WORK INSTRUCTION: Without copying any picture, transcribe exactly the lines of the data below from the one containing "Task: Collapse the" through the one containing "Given: Click the".

(Extracted data entries)
--- START ---

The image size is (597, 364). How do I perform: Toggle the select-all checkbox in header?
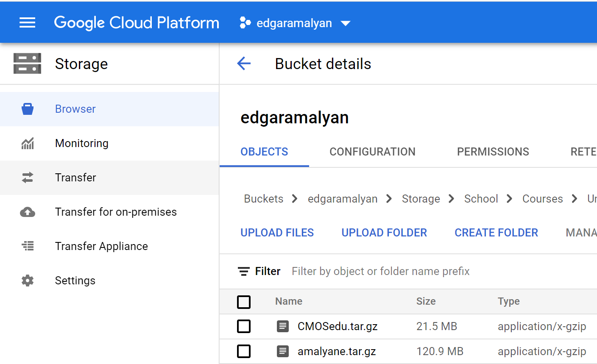coord(244,302)
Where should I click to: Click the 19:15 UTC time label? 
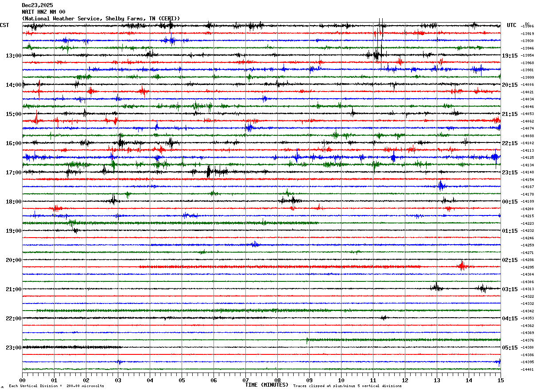[x=509, y=56]
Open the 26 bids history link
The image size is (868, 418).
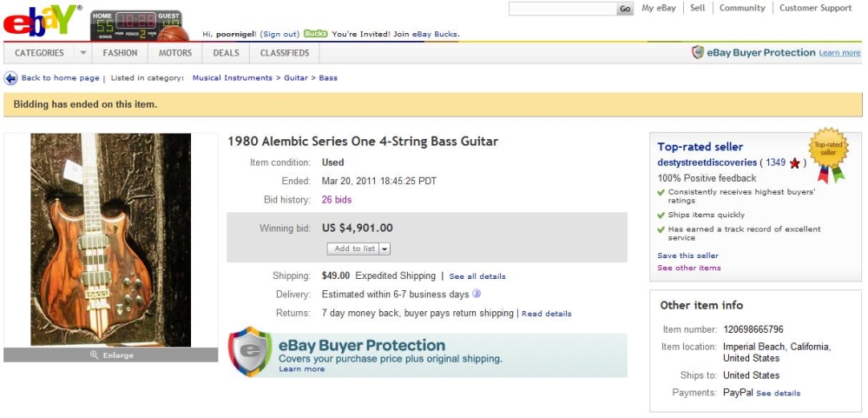[337, 200]
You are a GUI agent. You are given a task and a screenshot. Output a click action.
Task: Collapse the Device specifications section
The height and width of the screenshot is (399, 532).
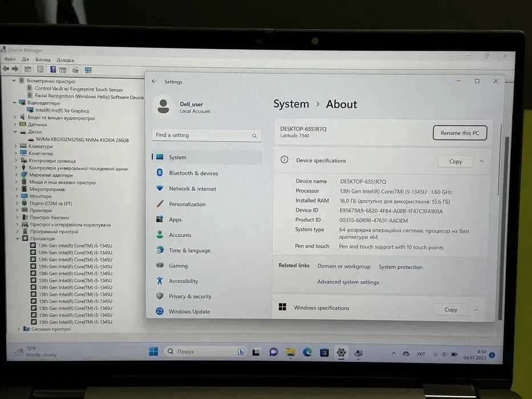click(481, 161)
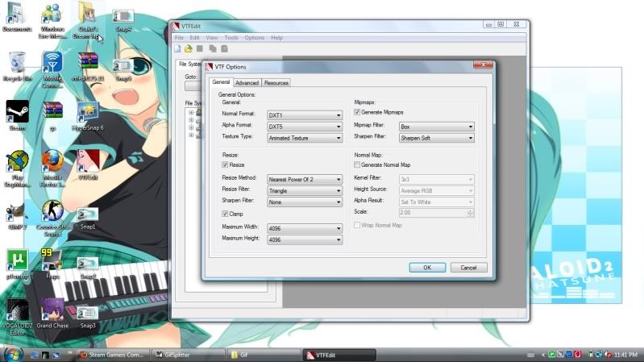
Task: Open the uTorrent desktop icon
Action: [x=17, y=260]
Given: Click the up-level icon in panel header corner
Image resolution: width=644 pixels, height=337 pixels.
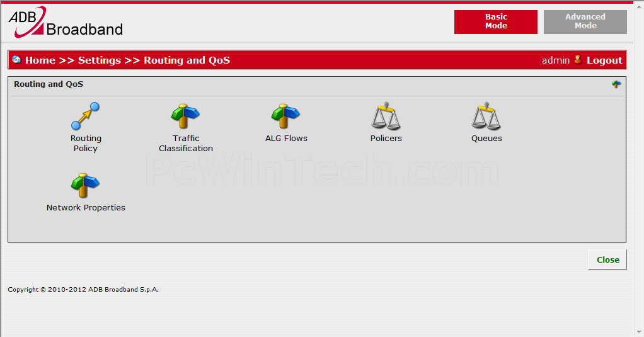Looking at the screenshot, I should (x=616, y=84).
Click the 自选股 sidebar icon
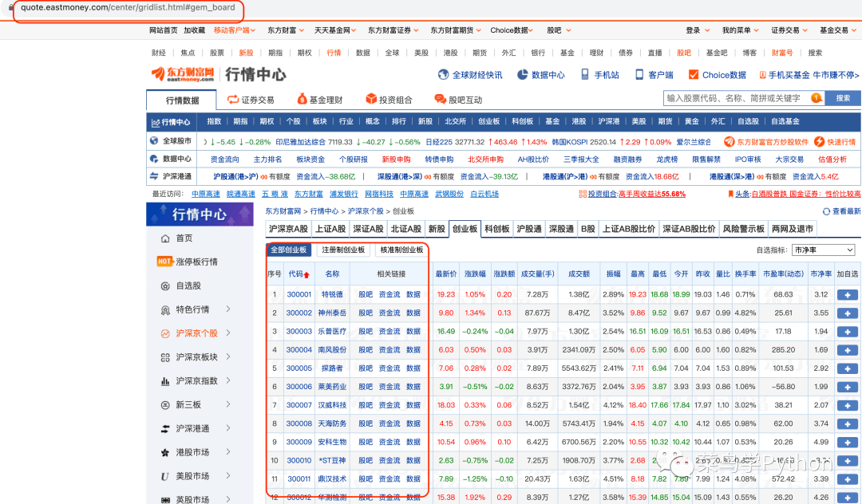 coord(165,285)
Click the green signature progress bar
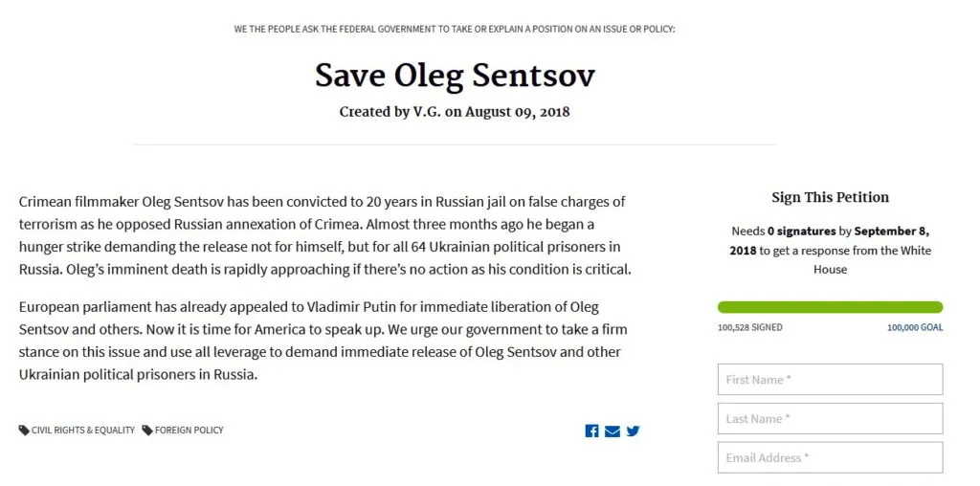 pos(830,307)
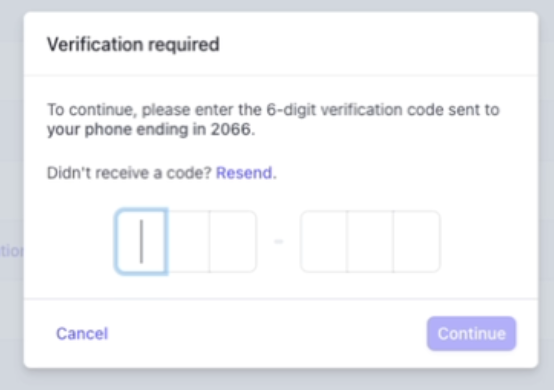Click the Continue button

point(471,333)
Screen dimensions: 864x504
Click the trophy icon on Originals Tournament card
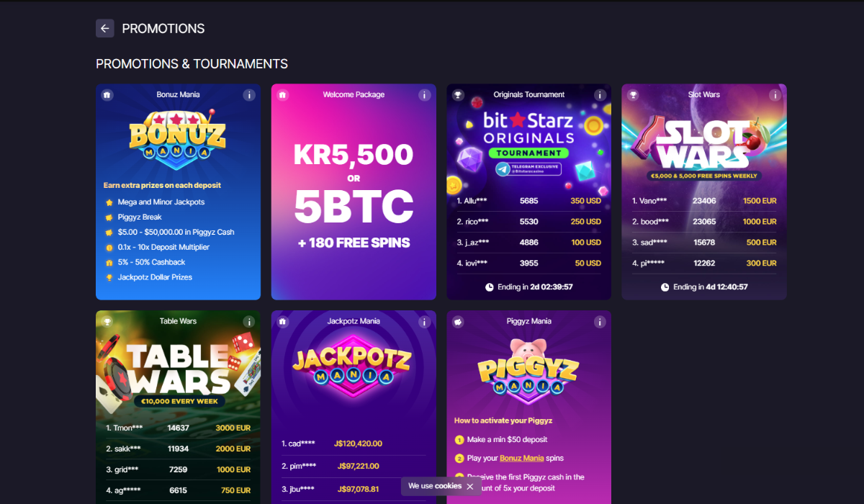458,95
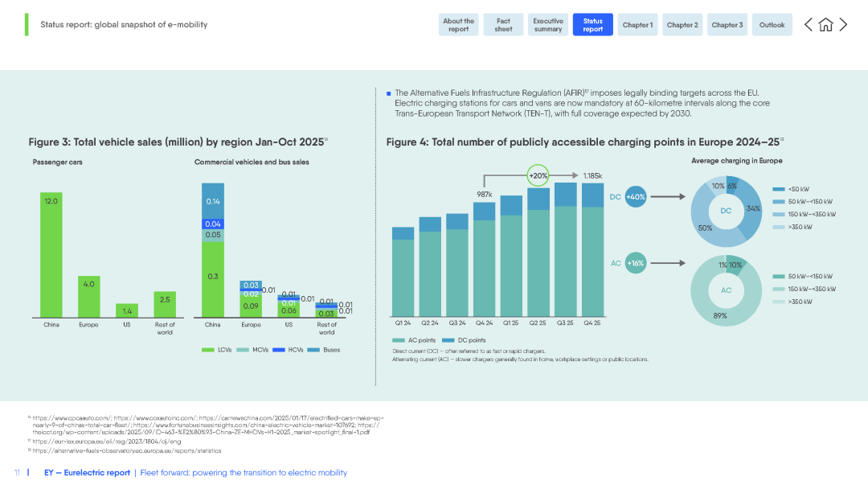Viewport: 868px width, 489px height.
Task: Select the AC donut chart center
Action: (x=726, y=290)
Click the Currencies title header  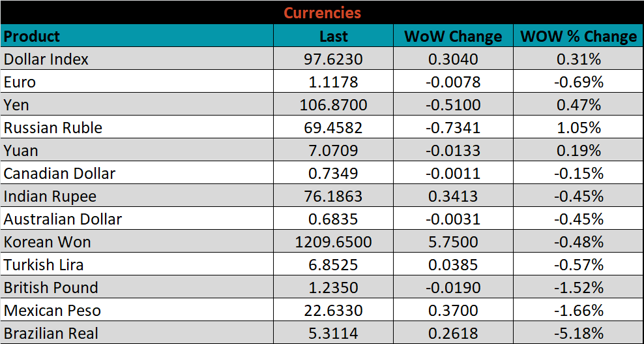coord(322,12)
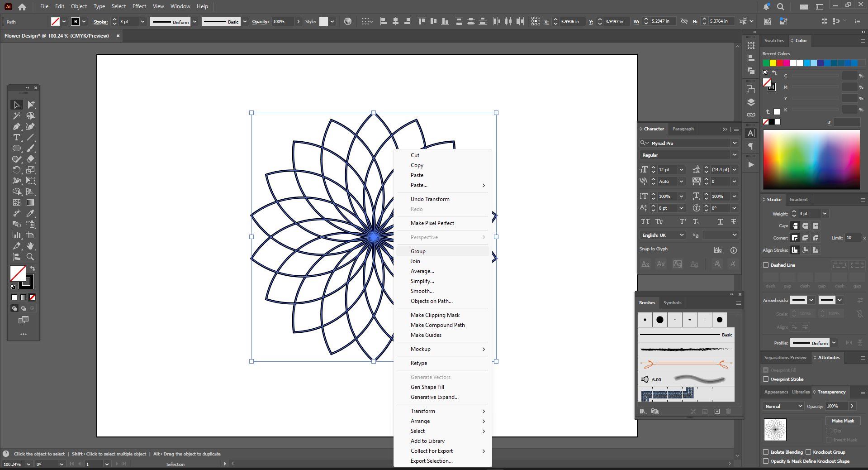Image resolution: width=868 pixels, height=470 pixels.
Task: Choose the Hand tool
Action: tap(30, 246)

--- END ---

WRITTEN RESPONSE:
Task: Collapse the Device specifications section
The height and width of the screenshot is (399, 532).
click(481, 161)
Task: Open the uTorrent desktop icon
Action: [x=17, y=260]
Given: Click the up-level icon in panel header corner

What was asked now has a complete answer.